Chi conosce il luogo da moltissimi anni sostiene che originariamente il relitto era adagiato sul fondo in assetto di navigazione con l’albero che svettava verso la superficie mentre adesso si presenta inclinato sul fianco sinistro e si resta sorpresi dalle condizioni in cui si trova, considerata la bassa profondità e la vicinanza dello scoglio di cui dicevamo ma forse la forma stessa di questo e la presenza delle posidonie devono avere contenuto gli effetti della risacca e delle innumerevoli mareggiate. In ogni caso non sono rimasti elementi significativi della parte prodiera e solo una serie di lamiere contorte e di altre strutture si trova disseminata più distante a profondità maggiori.

Per la precisione il mercantile era una piccola unità di 294 tonnellate, lunga 43,96 metri, larga 7,45 m. e con un’immersione di 3,12 m.

Ma torniamo alla nostra escursione che si fa interessante quando, passando da una parte all’altra dello scafo si ha modo di assaporare l’atmosfera classica dei relitti, fatta di particolari da scoprire alla luce delle torce, di oggetti da identificare sotto lo spesso strato di concrezioni, di… incontri inaspettati come quello dei gronchi, veri padroni di casa del luogo e sempre disposti a mostrare grande ospitalità specie se incentivati da qualcosa da mangiare offerta loro con discrezione. Sbucano dal nulla senza che ve ne accorgiate e si fermano a distanza aspettando pazientemente lasciando a voi la prima mossa. Se non avete mai provato questa esperienza non perdetevela, ha il sapore di quello che siamo abituati a vedere nei mari tropicali dove il rapporto uomo/pesce ha connotati profondamente diversi e più entusiasmanti.

Sin qui il dolce di quest’avventura sub ma non è tutto facile ciò che sembra e ogni cosa ha un prezzo che nel caso dei relitti - al momento nell’area trapanese ma in seguito nell’intero ambito regionale - significa dover fare i conti con una nuova disciplina delle immersioni su quelli che sono catalogati come “relitti di interesse storico” dalla Sovrintendenza del Mare della Regione Siciliana a cui occorre richiedere il nulla-osta preventivo all’autorizzazione che la Capitaneria di Porto di Trapani dovrà rilasciare.
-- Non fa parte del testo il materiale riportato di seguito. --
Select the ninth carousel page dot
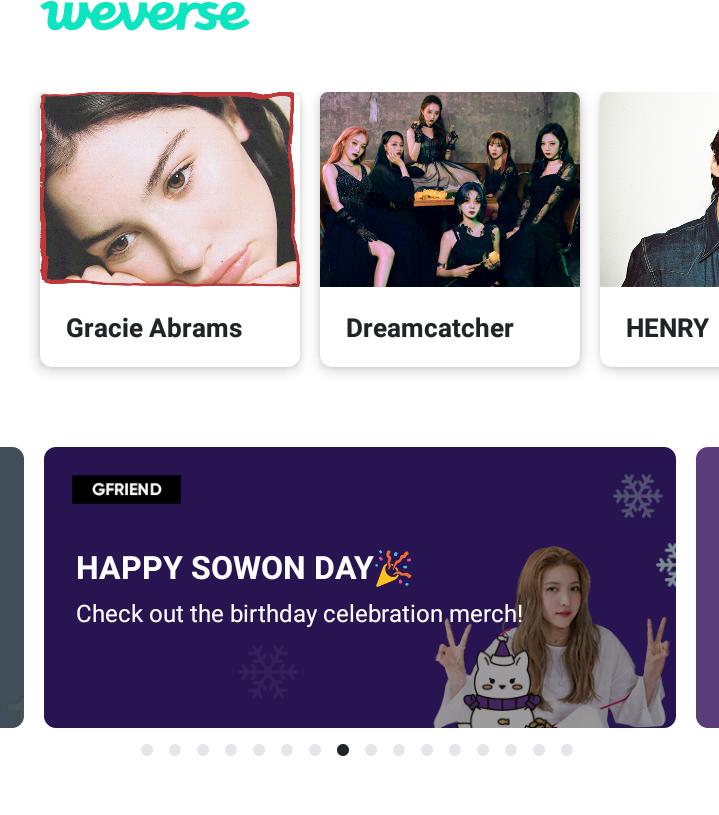 click(371, 750)
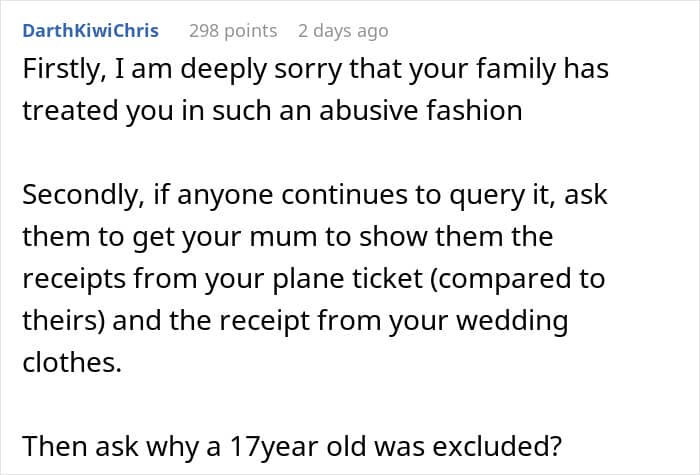This screenshot has width=700, height=475.
Task: Click the text '(compared to' in comment
Action: tap(517, 279)
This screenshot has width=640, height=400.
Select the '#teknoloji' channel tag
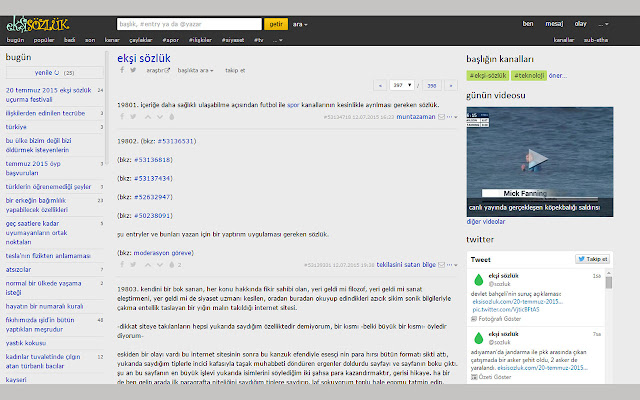[528, 74]
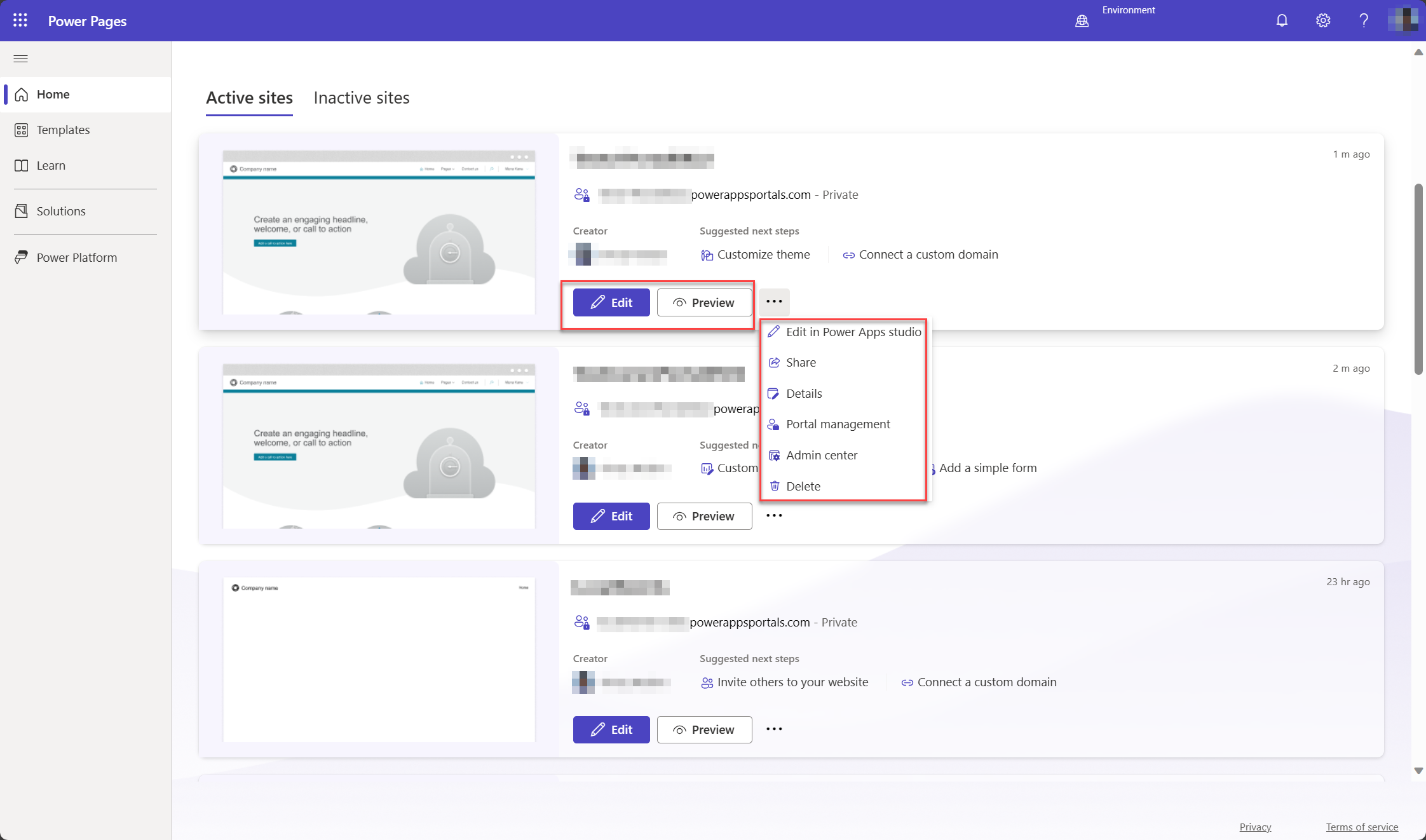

Lo dispone l’ordinanza 14/2009 del 27 aprile scorso che individua ben 8 “zone regolamentate” nella propria area di competenza relative ad altrettanti relitti, ivi compresi, per intenderci, quelli della motonave “Capua” e del “Kent” o “Nave dei corani” di cui ci siamo occupati in precedenza.

Attenzione quindi a programmare le vostre immersioni nel rispetto delle nuove disposizioni, ovvero più semplicemente ad affidarvi ai diving locali già preparati ad operare nella norma. In breve dobbiamo abituarci a pensare che siamo entrati in una nuova fase della subacquea almeno siciliana.
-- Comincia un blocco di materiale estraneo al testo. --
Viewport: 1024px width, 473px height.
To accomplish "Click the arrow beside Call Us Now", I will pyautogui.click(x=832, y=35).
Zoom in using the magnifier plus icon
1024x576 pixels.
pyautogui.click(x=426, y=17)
Da molti anni l’interesse degli studiosi si va concentrando sui relitti di epoca contemporanea in passato trascurati a favore di quelli archeologici in senso stretto.

La considerazione per cui questi beni sono ormai pezzi unici nel cui ambito si è sviluppata un’intensa vita floristica e faunistica ha fatto quindi sorgere l’obiettivo di tutelarli assieme al loro valore culturale.

Ecco il perché delle disposizioni cui accennavo e che non si possono che condividere a condizione, mi si lasci dire, che queste mete subacquee non diventino appannaggio dei soli diving bensì facile fruizione anche di tutti quei subacquei preparati (leggasi brevettati) che già esperti dei luoghi desiderino esplorarli più di una volta pianificando in autonomia le proprie discese perchè... diciamolo pure, è anche a loro che si deve la diffusione della conoscenza e la valorizzazione di quei relitti.